EXTRACTED DATA –
____
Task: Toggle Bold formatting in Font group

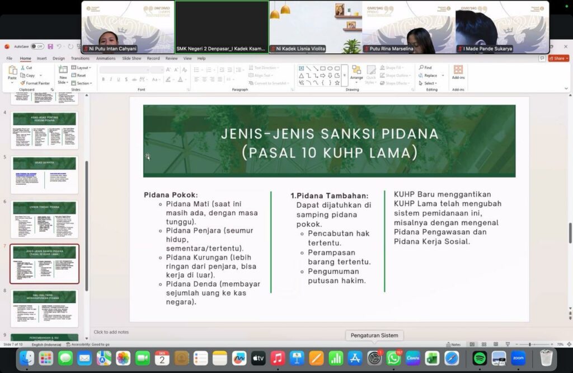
____
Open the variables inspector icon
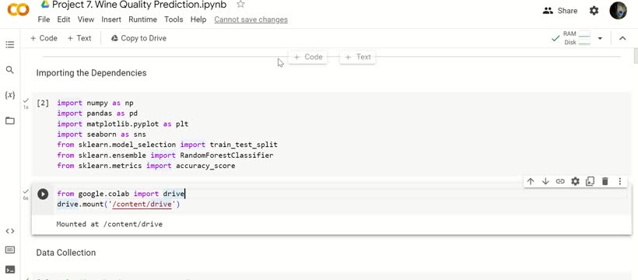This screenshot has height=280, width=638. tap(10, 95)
____
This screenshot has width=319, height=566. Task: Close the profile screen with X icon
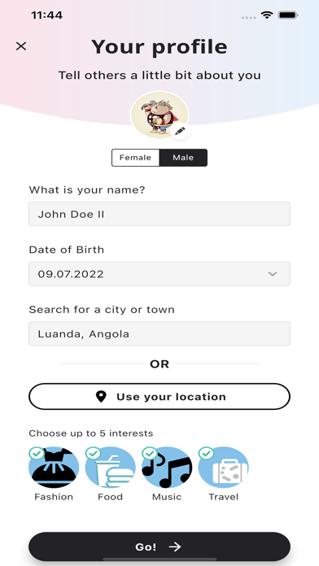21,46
____
Extract every line of the listing above that contains the string "Task", and treat uppercase and lowercase letters as different.

RESULT FOR THIS EXERCISE –
Task: Toggle Bold formatting in Font group
This screenshot has width=319, height=566. Task: Close the profile screen with X icon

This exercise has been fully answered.